Required work: The data below has to be returned exactly, down to the last character.

Entries provided:
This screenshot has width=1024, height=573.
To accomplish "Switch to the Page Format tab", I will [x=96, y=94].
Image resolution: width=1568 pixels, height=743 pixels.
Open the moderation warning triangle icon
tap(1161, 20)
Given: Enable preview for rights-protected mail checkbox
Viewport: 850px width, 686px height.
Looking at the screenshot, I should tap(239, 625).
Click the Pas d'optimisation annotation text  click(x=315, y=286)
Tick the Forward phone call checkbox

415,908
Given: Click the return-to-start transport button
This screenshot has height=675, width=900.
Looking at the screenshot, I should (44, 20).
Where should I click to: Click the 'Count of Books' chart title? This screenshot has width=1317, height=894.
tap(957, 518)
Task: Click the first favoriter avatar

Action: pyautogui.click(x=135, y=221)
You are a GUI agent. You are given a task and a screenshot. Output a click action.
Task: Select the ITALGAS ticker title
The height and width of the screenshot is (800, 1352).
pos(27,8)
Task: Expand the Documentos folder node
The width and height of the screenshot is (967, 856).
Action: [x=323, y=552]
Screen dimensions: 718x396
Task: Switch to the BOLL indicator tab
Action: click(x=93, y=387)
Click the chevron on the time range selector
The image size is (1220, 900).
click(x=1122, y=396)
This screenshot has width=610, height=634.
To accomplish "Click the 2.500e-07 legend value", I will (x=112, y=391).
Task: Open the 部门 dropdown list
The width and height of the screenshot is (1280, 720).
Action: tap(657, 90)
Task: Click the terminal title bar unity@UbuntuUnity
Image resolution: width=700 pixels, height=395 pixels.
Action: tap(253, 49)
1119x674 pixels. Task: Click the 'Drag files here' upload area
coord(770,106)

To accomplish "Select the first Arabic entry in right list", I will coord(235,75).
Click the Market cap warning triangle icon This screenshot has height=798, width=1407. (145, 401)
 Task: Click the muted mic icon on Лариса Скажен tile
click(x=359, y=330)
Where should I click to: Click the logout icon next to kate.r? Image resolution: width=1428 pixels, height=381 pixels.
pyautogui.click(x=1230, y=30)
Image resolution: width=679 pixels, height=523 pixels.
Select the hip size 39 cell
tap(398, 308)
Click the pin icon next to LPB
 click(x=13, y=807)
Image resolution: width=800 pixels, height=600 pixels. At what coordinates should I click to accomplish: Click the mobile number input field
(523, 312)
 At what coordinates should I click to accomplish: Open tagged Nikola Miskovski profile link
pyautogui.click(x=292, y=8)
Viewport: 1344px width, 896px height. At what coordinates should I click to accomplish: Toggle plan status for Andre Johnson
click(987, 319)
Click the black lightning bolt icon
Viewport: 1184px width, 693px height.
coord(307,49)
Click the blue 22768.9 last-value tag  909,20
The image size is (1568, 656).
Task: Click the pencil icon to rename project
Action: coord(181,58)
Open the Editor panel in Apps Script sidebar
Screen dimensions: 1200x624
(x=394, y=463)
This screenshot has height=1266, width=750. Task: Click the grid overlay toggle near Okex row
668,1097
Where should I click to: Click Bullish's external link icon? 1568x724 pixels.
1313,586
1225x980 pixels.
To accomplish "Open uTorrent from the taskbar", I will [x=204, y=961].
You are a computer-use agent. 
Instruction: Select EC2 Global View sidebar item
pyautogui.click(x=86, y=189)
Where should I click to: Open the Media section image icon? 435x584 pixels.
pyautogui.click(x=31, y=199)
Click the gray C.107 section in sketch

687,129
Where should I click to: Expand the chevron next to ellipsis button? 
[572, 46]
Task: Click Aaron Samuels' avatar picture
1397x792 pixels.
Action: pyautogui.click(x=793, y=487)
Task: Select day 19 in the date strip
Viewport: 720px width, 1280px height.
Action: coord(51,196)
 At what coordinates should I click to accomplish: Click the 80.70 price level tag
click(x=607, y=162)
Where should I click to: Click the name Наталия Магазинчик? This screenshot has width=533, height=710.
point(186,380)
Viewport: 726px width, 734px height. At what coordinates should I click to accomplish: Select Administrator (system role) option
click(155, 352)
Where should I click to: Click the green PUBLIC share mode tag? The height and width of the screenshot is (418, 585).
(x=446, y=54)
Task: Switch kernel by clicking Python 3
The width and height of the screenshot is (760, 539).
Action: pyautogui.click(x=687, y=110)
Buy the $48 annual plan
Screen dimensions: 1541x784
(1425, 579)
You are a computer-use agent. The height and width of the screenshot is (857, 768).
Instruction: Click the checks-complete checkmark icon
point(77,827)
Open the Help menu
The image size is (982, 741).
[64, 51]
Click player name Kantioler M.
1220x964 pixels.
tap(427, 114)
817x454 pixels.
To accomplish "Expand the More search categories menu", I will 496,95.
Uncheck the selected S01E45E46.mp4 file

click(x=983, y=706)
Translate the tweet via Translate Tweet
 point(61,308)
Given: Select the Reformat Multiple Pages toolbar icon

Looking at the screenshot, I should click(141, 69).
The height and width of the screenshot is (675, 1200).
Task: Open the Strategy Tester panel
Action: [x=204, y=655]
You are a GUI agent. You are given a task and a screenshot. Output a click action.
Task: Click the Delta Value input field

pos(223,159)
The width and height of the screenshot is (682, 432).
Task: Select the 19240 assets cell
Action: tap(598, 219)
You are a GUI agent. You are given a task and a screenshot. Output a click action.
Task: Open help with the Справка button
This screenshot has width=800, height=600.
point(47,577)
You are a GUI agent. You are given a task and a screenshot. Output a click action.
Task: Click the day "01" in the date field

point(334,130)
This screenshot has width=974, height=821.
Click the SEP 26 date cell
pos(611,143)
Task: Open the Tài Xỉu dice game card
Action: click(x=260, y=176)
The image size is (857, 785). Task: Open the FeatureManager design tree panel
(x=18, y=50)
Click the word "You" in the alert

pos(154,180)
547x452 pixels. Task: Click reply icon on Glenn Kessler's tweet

The completed task:
This screenshot has width=1024, height=573.
To accomplish "Switch to the Page Format tab", I will [x=96, y=94].
Image resolution: width=1568 pixels, height=743 pixels.
Open the moderation warning triangle icon
tap(1161, 20)
Given: Enable preview for rights-protected mail checkbox
Viewport: 850px width, 686px height.
Looking at the screenshot, I should tap(239, 625).
Click the Pas d'optimisation annotation text  click(x=315, y=286)
Tick the Forward phone call checkbox

415,908
Given: Click the return-to-start transport button
This screenshot has height=675, width=900.
Looking at the screenshot, I should (44, 20).
Where should I click to: Click the 'Count of Books' chart title? This screenshot has width=1317, height=894.
tap(957, 518)
Task: Click the first favoriter avatar

Action: pyautogui.click(x=135, y=221)
You are a GUI agent. You are given a task and a screenshot. Output a click action.
Task: Select the ITALGAS ticker title
The height and width of the screenshot is (800, 1352).
pos(27,8)
Task: Expand the Documentos folder node
The width and height of the screenshot is (967, 856).
Action: [x=323, y=552]
Screen dimensions: 718x396
Task: Switch to the BOLL indicator tab
Action: click(x=93, y=387)
Click the chevron on the time range selector
The image size is (1220, 900).
click(x=1122, y=396)
This screenshot has width=610, height=634.
To accomplish "Click the 2.500e-07 legend value", I will (x=112, y=391).
Task: Open the 部门 dropdown list
The width and height of the screenshot is (1280, 720).
Action: tap(657, 90)
Task: Click the terminal title bar unity@UbuntuUnity
Image resolution: width=700 pixels, height=395 pixels.
Action: tap(253, 49)
1119x674 pixels. Task: Click the 'Drag files here' upload area
coord(770,106)

To accomplish "Select the first Arabic entry in right list", I will coord(235,75).
Click the Market cap warning triangle icon This screenshot has height=798, width=1407. (145, 401)
 Task: Click the muted mic icon on Лариса Скажен tile
click(x=359, y=330)
Where should I click to: Click the logout icon next to kate.r? Image resolution: width=1428 pixels, height=381 pixels.
pyautogui.click(x=1230, y=30)
Image resolution: width=679 pixels, height=523 pixels.
Select the hip size 39 cell
tap(398, 308)
Click the pin icon next to LPB
 click(x=13, y=807)
Image resolution: width=800 pixels, height=600 pixels. At what coordinates should I click to accomplish: Click the mobile number input field
(523, 312)
 At what coordinates should I click to accomplish: Open tagged Nikola Miskovski profile link
pyautogui.click(x=292, y=8)
Viewport: 1344px width, 896px height. At what coordinates should I click to accomplish: Toggle plan status for Andre Johnson
click(987, 319)
Click the black lightning bolt icon
Viewport: 1184px width, 693px height.
coord(307,49)
Click the blue 22768.9 last-value tag  909,20
The image size is (1568, 656).
Task: Click the pencil icon to rename project
Action: coord(181,58)
Open the Editor panel in Apps Script sidebar
Screen dimensions: 1200x624
(x=394, y=463)
This screenshot has height=1266, width=750. Task: Click the grid overlay toggle near Okex row
668,1097
Where should I click to: Click Bullish's external link icon? 1568x724 pixels.
1313,586
1225x980 pixels.
To accomplish "Open uTorrent from the taskbar", I will [x=204, y=961].
You are a computer-use agent. 
Instruction: Select EC2 Global View sidebar item
pyautogui.click(x=86, y=189)
Where should I click to: Open the Media section image icon? 435x584 pixels.
pyautogui.click(x=31, y=199)
Click the gray C.107 section in sketch

687,129
Where should I click to: Expand the chevron next to ellipsis button? 
[572, 46]
Task: Click Aaron Samuels' avatar picture
1397x792 pixels.
Action: pyautogui.click(x=793, y=487)
Task: Select day 19 in the date strip
Viewport: 720px width, 1280px height.
Action: coord(51,196)
 At what coordinates should I click to accomplish: Click the 80.70 price level tag
click(x=607, y=162)
Where should I click to: Click the name Наталия Магазинчик? This screenshot has width=533, height=710.
point(186,380)
Viewport: 726px width, 734px height. At what coordinates should I click to accomplish: Select Administrator (system role) option
click(155, 352)
Where should I click to: Click the green PUBLIC share mode tag? The height and width of the screenshot is (418, 585).
(x=446, y=54)
Task: Switch kernel by clicking Python 3
The width and height of the screenshot is (760, 539).
Action: pyautogui.click(x=687, y=110)
Buy the $48 annual plan
Screen dimensions: 1541x784
(1425, 579)
You are a computer-use agent. The height and width of the screenshot is (857, 768).
Instruction: Click the checks-complete checkmark icon
point(77,827)
Open the Help menu
The image size is (982, 741).
[64, 51]
Click player name Kantioler M.
1220x964 pixels.
tap(427, 114)
817x454 pixels.
To accomplish "Expand the More search categories menu", I will 496,95.
Uncheck the selected S01E45E46.mp4 file

click(x=983, y=706)
Translate the tweet via Translate Tweet
 point(61,308)
Given: Select the Reformat Multiple Pages toolbar icon

Looking at the screenshot, I should click(141, 69).
The height and width of the screenshot is (675, 1200).
Task: Open the Strategy Tester panel
Action: [x=204, y=655]
You are a GUI agent. You are given a task and a screenshot. Output a click action.
Task: Click the Delta Value input field

pos(223,159)
The width and height of the screenshot is (682, 432).
Task: Select the 19240 assets cell
Action: tap(598, 219)
You are a GUI agent. You are given a task and a screenshot. Output a click action.
Task: Open help with the Справка button
This screenshot has width=800, height=600.
point(47,577)
You are a GUI agent. You are given a task and a screenshot. Output a click action.
Task: Click the day "01" in the date field

point(334,130)
This screenshot has width=974, height=821.
Click the SEP 26 date cell
pos(611,143)
Task: Open the Tài Xỉu dice game card
Action: click(x=260, y=176)
The image size is (857, 785). Task: Open the FeatureManager design tree panel
(x=18, y=50)
Click the word "You" in the alert

pos(154,180)
547x452 pixels. Task: Click reply icon on Glenn Kessler's tweet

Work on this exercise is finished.